Clostidioides difficile causes diarrhea that can be severe, and can lead to toxic megacolon, sepsis and death. It occurs in about 58 per 100,00 hospital admissions in the healthcare setting and an additional 63 per 100,000 persons in the community according to the CDC (https://pubmed.ncbi.nlm.nih.gov/36882700). The same article notes mortality rates from 6-11% among hospitalized patients. C.diff remains a high priority pathogen according to both the CDC and WHO.
Disclaimer – I don’t pretend to be an expert on this disease. But with my appointment to the board of directors of the Peggy Lillis Foundation. (https://cdiff.org), I have had to immerse myself in C. diff epidemiology, prevention, treatment and policy issues. I am sharing in this blog the results of my own (still incomplete) learning process.

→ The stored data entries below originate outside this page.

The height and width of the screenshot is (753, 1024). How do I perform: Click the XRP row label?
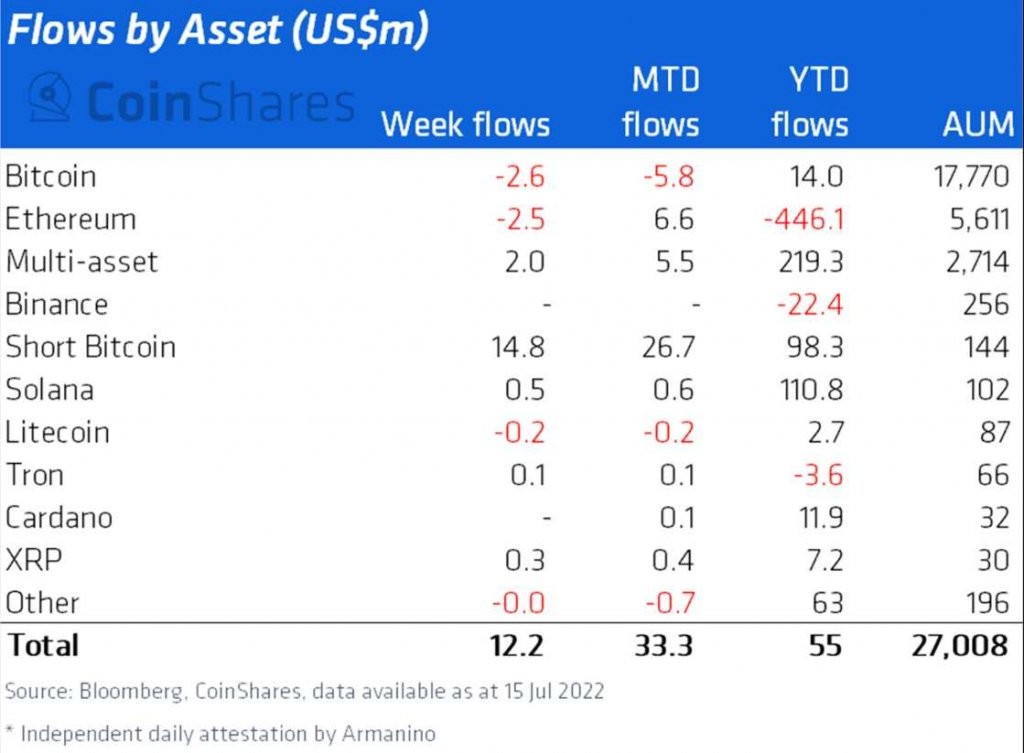point(33,560)
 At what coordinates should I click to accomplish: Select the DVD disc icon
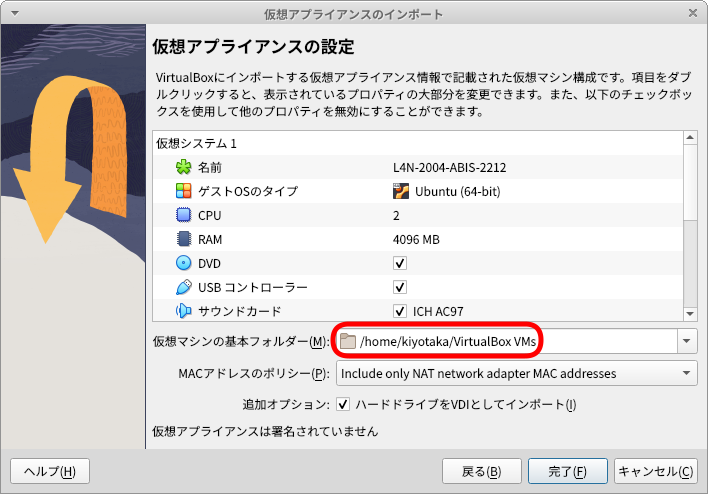pyautogui.click(x=183, y=263)
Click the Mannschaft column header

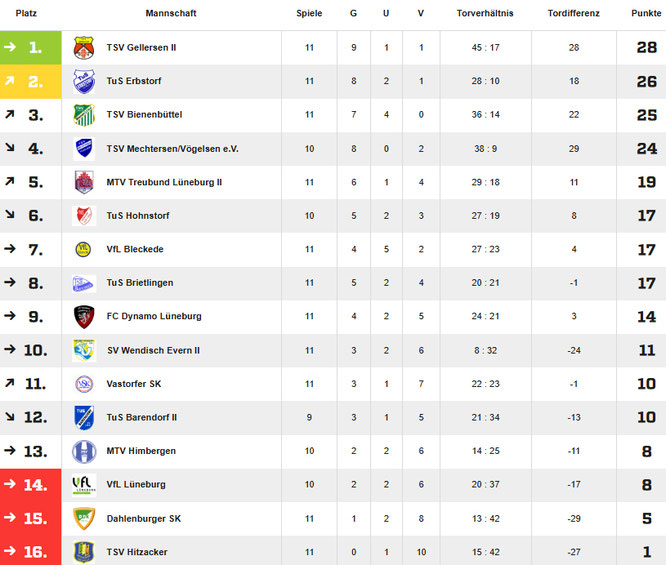click(171, 14)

While we have made some progress in our battle against C. diff with hospital rates falling in the last decade, this has been accompanied by an increase in community-associated cases and by an increase in recurrence rates. Recurrences are especially morbid and are associated with significant negative personal, familial, and societal consequences.
What can we do to decrease this burden? We have to battle on all fronts including better prevention and more efficacious treatment that avoids recurrence as much as possible. And we have to take the fight to the community as well as the hospital.

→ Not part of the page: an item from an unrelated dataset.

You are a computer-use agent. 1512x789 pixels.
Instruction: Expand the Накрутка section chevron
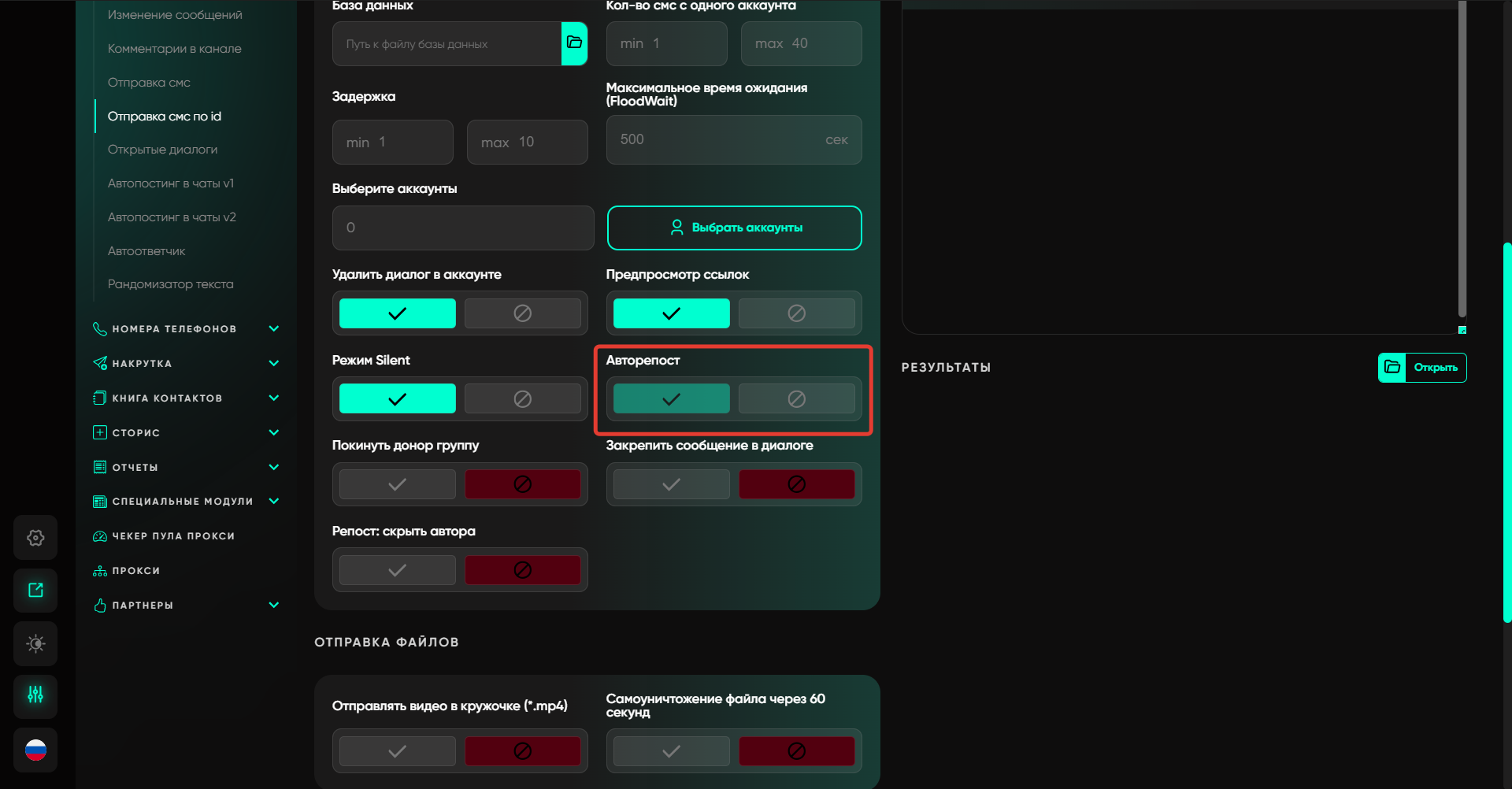point(273,364)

To summarize my thoughts –
1. Provide better access to more efficacious treatment that prevents recurrence by improving insurance coverage and through physician and patient education.
2. Provide the option for use of (and access to) a live biotherapeutic or fecal microbial transplant for first recurrences at least for some patients.

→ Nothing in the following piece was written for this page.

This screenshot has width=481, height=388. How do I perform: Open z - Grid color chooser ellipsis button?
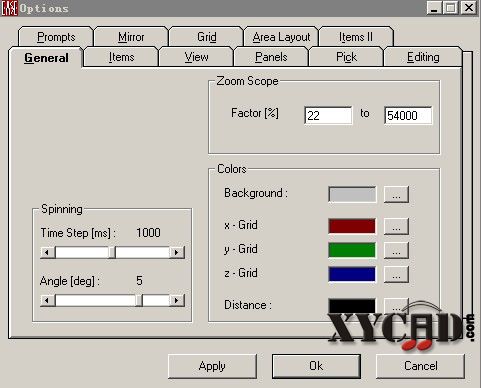point(396,275)
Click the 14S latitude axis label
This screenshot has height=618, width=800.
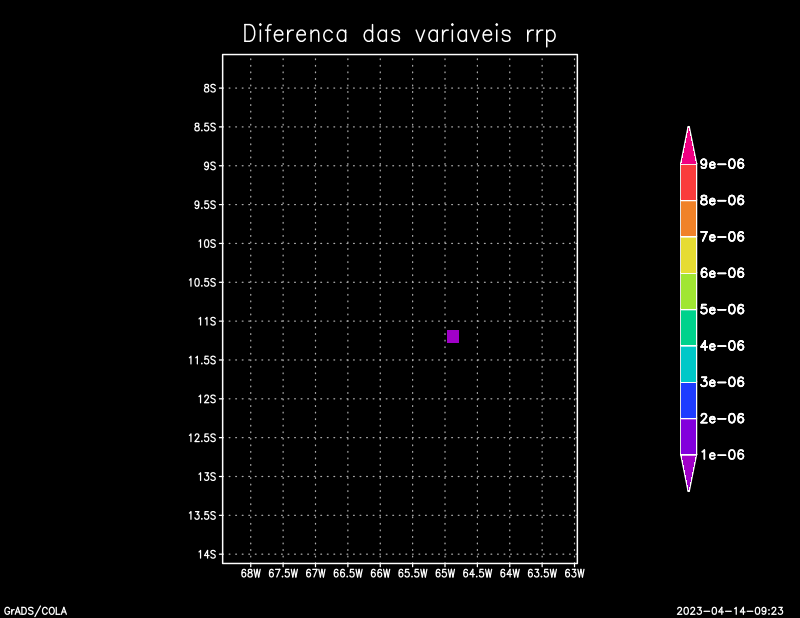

3. Implement a requirement for antimicrobial stewardship and infection prevention protocols in long-term care facilities.
- Improve both patient and physician education regarding C. diff treatment.
A number of C. diff treatment guidelines have been released recently (https://www.idsociety.org/practice-guideline/clostridioides-difficile-2021-focused-update/,https://pubmed.ncbi.nlm.nih.gov/34678515/#:~:text=Recommendations%3A%20Important%20changes%20compared%20with,of%20CDI%20when%20available%20and,https://pubmed.ncbi.nlm.nih.gov/34003176/). While there are some disagreements, the consensus is that primary treatment with fidoxamicin can prevent recurrence compared to less expensive therapies such as oral vancomycin. A major problem is that not all patients have access to this recommended therapy. In some healthcare settings, the drug is not on the formulary because of its increased cost. Some insurance providers do not cover fidaxomicin. Clearly, this needs to change.
Another possible problem is a lack of up-to-date training and education for physicians, especially those in primary care. In many areas of the US (and the world) access to experienced specialists is lacking. This will be more difficult to address.
What should happen if the patient has a recurrence of disease? Here the guidelines differ to a certain extent. With the first recurrence, some suggest sticking with the original treatment in spite of the fact that this did not prevent the recurrence. Others suggest fidaxomicin whether or not this was the first treatment or not. Another option is a vancomycin pulse and taper regimen. For patients at high risk of serious disease, many suggest treatment with a live biotherapeutic (FDA approved and now marketed in enema or oral capsule form) or fecal microbial transplant at the first recurrence. These therapies are highly efficacious but are more costly. Since neither of these will work in the absence of antibiotic therapy, they would follow antibiotic treatment. On the second recurrence the consensus is to include a live biotherapeutic or fecal microbial transplant in the treatment regimen. One might question why we are withholding these very efficacious therapies until the second recurrence. Is this based on a perception of cost-benefit? (I think we need to carry out a deep dive on the cost-benefit of treatment of C. diff recurrence).
Hospitals have been able to reduce C diff infection rates by implementing antimicrobial stewardship protocols, isolation, and barrier precautions for infected patients or those suspected to be infected, and intense environmental cleaning regimes for the environment around infected patients. Since many cases are now occurring outside of the hospital setting, we should be focusing on a similar approach in the long-term care setting. In the US, Medicare requires skilled nursing facilities to have an antimicrobial stewardship team similar to that required for acute care hospitals. But for nursing homes and other long-term care facilities, there are guidelines but no requirements as yet. This is something that we could change.
C. diff diarrhea is a serious disease that has made its way out of hospitals and into our communities. We need to change the way we prevent and treat this disease. Doing so will reduce the burden of shattered lives, ongoing suffering and deaths.